“When we finally ‘know’ we are dying, and all other sentient beings are dying with us, we start to have a burning, almost heartbreaking sense of the fragility and preciousness of each moment and each being, and from this can grow a deep, clear, limitless compassion for all beings.”
~Sogyal Rinpoche~

Death: a word that many of us fear to hear, some people are barely able to speak the word without fear that it may become their reality. Death is more than just a physical process. Many people who care for those who are dying report that something other than the physiological closing down of the body’s systems happens as we begin to approach death.

It is not always easy to talk about death and dying and it is a common reaction for people so shy away from speaking about death to those who are dying or grieving for a deceased loved one.

The most important gift you can give to the dying is to listen to them. When a dying person senses that family and friends are uncomfortable talking to them about their pending death, it can be hard for them to tell you want they want or need or what they are experiencing, leaving them felling lonely and isolated, not knowing how to say goodbye.

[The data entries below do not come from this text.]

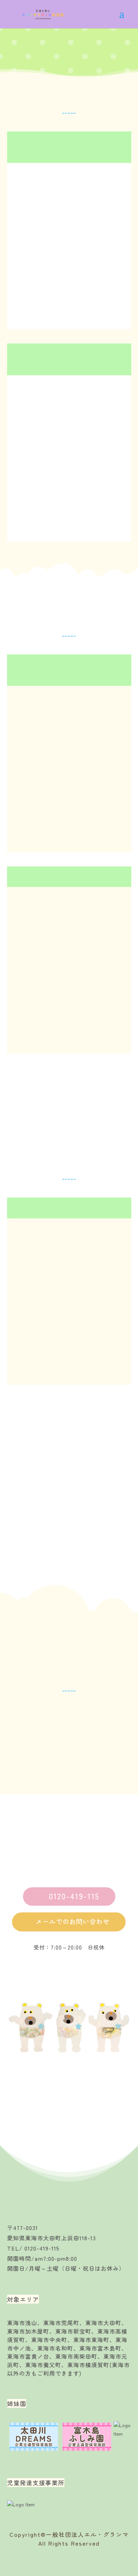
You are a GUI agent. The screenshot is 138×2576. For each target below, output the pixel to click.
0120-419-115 (69, 1895)
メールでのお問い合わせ (69, 1921)
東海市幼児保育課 (59, 1714)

It is a profound experience to be with someone that you love who is at the point of death. How we die is a profoundly personal journey. The goal of palliative and holistic care for people who are facing death focuses on assisting them to enjoy as good a quality of life as possible. Giving end of life care may include keeping the patient as comfortable as possible in order to relieve unnecessary suffering.

Dying may mean different things to different people, however most share a common goal and that is to die a good death. What do we mean by dying a good death? A good death is for the dying person to be free from avoidable distress and suffering, for them to be at peace and as comfortable as possible, surrounded by those closest to them.

The journey towards death is as much about getting to know yourself as any part of life. Learning to recognize ones needs – be they medical, emotional or spiritual – is something that may become more acute when facing death. Being able to identify these needs is an important part of what it means to die well.